▸ Task description
Pull out every line below holding the word "tweet".
*** Supplied information ***
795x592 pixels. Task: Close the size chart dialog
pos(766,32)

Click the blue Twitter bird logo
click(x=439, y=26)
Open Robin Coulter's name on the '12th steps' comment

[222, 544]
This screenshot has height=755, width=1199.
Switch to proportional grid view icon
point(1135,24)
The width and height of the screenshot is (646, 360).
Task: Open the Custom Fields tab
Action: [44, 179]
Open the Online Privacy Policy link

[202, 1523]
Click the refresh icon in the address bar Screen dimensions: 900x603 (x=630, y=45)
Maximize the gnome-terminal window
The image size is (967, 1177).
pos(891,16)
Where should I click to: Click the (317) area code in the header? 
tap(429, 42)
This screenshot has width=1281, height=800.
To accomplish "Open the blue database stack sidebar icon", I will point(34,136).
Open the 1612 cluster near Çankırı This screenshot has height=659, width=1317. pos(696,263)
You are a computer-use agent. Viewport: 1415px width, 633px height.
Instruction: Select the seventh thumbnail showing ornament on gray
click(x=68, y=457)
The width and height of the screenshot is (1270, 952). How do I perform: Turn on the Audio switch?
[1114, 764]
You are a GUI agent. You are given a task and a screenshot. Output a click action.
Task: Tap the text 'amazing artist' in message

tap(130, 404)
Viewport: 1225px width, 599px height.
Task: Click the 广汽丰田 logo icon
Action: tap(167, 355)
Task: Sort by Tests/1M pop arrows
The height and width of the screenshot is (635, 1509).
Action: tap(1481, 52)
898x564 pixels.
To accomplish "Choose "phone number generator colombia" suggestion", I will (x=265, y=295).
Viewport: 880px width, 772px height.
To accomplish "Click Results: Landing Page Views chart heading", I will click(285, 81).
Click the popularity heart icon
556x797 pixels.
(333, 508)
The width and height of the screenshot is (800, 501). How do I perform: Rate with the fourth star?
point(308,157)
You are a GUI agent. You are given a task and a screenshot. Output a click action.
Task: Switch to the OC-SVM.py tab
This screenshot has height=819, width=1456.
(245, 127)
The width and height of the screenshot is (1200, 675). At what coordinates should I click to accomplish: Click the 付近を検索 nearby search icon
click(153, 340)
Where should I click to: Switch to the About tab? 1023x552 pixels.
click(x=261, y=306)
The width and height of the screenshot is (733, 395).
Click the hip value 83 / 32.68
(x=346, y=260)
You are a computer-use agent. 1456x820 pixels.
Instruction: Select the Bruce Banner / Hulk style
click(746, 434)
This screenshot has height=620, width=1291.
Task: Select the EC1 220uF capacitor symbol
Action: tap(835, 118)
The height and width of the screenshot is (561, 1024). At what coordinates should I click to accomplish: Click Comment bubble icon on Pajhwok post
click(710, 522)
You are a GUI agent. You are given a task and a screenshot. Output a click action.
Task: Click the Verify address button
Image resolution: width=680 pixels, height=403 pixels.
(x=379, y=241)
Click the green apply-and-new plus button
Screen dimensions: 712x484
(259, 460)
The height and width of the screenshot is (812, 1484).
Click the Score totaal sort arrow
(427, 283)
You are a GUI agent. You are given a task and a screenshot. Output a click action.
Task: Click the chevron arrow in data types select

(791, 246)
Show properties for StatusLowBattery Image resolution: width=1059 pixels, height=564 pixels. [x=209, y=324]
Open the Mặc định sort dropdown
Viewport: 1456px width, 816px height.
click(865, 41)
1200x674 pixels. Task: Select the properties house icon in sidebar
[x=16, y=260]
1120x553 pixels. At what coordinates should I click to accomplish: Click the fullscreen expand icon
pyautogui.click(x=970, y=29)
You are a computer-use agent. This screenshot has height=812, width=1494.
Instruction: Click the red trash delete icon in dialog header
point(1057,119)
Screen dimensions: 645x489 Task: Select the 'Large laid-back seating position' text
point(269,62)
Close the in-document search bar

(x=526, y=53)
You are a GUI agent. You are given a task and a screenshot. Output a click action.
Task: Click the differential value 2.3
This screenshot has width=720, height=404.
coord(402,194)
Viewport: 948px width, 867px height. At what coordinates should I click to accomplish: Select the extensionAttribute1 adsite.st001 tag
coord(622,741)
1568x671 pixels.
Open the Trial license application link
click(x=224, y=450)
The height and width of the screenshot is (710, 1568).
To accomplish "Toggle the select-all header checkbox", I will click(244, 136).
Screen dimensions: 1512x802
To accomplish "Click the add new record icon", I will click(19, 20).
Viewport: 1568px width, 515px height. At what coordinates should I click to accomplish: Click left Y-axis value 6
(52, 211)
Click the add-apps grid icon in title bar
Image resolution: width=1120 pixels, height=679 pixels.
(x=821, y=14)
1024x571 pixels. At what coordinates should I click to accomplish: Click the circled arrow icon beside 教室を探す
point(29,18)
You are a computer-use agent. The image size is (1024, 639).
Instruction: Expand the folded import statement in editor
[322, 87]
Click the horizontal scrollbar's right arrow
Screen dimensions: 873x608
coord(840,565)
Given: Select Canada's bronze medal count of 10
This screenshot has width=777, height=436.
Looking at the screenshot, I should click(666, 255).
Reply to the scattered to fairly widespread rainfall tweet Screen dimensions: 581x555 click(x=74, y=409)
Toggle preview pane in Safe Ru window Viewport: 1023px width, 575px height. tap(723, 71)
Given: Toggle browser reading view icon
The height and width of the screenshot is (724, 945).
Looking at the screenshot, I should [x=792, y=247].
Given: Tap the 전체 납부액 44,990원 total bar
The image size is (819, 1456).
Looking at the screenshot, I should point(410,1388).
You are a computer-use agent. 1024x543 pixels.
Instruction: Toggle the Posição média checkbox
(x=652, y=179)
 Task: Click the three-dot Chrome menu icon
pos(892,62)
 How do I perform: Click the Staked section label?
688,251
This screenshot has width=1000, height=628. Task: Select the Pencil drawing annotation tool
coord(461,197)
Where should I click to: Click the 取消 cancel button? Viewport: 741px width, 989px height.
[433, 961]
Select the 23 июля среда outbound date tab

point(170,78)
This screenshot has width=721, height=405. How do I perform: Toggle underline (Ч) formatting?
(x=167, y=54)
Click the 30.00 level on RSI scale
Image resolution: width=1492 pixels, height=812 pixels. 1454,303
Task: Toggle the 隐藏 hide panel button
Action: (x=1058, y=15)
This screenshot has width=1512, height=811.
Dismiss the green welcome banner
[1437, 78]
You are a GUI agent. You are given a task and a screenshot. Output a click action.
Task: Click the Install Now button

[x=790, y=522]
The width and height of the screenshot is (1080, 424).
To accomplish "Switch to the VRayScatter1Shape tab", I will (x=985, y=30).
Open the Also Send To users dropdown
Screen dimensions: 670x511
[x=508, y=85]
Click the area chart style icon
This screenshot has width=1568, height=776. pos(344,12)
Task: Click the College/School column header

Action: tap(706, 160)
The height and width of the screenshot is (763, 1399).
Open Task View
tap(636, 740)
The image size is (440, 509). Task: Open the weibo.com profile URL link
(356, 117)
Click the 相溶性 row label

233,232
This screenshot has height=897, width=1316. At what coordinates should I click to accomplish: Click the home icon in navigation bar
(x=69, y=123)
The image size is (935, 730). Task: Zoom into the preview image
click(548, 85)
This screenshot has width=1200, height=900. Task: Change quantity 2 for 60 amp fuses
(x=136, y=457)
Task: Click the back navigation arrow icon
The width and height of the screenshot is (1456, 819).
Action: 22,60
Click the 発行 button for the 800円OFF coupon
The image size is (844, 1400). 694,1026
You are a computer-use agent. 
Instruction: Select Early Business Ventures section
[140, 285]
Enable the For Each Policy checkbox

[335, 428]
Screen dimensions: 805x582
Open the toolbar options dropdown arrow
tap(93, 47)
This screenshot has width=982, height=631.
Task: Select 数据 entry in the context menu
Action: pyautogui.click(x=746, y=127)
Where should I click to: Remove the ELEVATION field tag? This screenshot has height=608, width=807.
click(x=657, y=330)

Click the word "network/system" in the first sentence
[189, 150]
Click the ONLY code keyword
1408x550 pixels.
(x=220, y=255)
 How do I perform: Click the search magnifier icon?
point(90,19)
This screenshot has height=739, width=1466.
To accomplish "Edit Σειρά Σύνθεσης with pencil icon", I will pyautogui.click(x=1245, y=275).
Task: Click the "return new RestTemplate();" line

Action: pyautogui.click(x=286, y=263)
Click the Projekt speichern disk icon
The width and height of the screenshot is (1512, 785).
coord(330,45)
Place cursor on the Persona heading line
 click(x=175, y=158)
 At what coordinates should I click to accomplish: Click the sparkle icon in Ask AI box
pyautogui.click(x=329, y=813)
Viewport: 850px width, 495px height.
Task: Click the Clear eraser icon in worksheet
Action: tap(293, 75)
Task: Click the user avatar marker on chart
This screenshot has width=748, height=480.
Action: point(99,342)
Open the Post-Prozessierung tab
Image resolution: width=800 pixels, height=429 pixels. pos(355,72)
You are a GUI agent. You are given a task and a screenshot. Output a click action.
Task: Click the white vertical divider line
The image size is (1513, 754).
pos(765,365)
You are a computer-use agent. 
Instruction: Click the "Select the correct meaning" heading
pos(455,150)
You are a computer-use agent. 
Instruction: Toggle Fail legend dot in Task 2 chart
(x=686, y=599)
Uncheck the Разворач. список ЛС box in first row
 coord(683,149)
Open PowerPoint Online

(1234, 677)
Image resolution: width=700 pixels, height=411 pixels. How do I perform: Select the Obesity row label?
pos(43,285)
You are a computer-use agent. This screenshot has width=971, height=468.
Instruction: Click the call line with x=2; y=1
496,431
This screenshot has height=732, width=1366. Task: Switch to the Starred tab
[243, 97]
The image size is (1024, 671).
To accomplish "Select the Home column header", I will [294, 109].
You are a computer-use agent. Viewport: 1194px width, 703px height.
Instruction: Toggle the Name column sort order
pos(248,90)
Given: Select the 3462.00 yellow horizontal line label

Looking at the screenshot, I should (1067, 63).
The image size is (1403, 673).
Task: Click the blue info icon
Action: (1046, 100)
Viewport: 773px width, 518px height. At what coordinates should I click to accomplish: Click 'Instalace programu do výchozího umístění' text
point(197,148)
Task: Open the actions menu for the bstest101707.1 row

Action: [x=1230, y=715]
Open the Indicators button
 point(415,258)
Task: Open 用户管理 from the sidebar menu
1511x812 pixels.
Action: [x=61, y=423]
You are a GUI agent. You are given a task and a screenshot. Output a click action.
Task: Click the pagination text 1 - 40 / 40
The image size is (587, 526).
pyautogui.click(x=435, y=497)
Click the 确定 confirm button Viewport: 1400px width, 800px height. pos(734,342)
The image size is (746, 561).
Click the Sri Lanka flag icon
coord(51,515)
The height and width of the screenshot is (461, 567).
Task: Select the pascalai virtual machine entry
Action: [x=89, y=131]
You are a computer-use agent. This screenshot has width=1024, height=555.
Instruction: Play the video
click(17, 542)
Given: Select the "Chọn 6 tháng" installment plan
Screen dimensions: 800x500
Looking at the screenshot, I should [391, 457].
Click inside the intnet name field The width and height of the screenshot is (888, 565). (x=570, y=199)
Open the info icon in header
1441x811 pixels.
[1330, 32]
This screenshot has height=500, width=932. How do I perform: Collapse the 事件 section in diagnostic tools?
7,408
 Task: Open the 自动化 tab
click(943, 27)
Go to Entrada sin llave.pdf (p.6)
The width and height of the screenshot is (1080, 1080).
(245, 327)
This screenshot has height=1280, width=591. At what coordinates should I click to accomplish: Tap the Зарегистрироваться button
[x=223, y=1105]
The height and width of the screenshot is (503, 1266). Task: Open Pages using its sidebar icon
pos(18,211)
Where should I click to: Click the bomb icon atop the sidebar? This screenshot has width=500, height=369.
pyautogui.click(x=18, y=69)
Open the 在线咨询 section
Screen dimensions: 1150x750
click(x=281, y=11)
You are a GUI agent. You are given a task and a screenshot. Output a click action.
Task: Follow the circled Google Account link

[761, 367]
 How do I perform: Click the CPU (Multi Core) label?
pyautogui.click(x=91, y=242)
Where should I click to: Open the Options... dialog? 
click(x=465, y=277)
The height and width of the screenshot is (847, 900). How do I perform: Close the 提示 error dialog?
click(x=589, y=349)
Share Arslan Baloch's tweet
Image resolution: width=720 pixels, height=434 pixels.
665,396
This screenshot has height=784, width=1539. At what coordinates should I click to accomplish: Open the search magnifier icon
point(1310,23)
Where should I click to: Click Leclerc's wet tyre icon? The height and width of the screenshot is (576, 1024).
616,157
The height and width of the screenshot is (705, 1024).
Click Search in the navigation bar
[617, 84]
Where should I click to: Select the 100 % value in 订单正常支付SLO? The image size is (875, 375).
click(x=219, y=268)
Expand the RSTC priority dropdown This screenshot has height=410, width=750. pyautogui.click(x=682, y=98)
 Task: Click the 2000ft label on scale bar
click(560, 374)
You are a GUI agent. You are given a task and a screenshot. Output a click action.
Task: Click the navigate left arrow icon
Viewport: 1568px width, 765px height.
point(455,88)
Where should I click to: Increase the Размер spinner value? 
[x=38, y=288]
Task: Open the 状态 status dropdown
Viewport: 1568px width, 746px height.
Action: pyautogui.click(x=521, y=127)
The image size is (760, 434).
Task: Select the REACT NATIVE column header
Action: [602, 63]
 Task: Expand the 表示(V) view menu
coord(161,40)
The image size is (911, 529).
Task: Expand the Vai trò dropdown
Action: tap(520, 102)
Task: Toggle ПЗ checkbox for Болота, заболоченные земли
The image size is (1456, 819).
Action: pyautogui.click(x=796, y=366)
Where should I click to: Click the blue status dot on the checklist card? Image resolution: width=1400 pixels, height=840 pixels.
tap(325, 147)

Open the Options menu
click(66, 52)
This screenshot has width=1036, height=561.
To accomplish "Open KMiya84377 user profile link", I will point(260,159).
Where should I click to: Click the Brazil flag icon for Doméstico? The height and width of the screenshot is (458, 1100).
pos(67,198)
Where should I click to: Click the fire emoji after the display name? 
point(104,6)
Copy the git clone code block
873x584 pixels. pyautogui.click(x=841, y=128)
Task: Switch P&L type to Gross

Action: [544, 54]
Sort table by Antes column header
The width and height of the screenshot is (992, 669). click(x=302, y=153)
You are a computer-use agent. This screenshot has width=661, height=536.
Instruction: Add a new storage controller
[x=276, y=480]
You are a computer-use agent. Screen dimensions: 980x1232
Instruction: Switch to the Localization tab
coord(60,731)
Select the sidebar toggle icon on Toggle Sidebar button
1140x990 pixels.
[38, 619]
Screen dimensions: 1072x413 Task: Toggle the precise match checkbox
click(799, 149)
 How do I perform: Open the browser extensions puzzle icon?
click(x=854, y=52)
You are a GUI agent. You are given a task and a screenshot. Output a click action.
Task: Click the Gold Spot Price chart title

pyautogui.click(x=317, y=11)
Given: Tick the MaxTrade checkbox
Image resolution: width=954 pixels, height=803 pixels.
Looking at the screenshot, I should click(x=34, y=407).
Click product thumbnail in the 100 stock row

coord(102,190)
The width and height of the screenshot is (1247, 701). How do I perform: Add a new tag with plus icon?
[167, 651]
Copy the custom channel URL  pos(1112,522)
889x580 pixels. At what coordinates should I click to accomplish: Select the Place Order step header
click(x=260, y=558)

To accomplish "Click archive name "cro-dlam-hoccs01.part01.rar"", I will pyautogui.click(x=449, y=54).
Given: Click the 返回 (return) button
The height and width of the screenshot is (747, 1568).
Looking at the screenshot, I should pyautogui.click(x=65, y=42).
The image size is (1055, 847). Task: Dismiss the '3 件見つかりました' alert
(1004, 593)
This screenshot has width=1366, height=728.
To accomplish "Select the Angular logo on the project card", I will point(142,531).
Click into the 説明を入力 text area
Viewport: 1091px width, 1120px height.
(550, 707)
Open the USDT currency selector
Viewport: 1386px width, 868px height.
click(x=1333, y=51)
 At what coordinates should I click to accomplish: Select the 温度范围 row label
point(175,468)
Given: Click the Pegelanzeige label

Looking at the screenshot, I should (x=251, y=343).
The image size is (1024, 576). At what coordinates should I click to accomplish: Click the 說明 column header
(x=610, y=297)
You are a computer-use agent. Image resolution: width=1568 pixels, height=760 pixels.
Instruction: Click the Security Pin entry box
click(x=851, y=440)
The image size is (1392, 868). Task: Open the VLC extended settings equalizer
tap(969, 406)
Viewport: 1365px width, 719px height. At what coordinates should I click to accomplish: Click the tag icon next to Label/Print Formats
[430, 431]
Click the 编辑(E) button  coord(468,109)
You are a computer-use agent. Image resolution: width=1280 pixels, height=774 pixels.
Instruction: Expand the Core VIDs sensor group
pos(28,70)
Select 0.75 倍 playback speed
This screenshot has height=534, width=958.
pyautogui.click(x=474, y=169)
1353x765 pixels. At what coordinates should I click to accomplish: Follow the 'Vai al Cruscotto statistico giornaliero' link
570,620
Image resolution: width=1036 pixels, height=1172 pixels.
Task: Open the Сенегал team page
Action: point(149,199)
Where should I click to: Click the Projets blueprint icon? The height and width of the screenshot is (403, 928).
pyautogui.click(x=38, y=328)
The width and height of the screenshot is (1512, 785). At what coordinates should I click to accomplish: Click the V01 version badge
*** End of Supplied information ***
▸ Result of the task
Reply to the scattered to fairly widespread rainfall tweet Screen dimensions: 581x555 click(x=74, y=409)
Share Arslan Baloch's tweet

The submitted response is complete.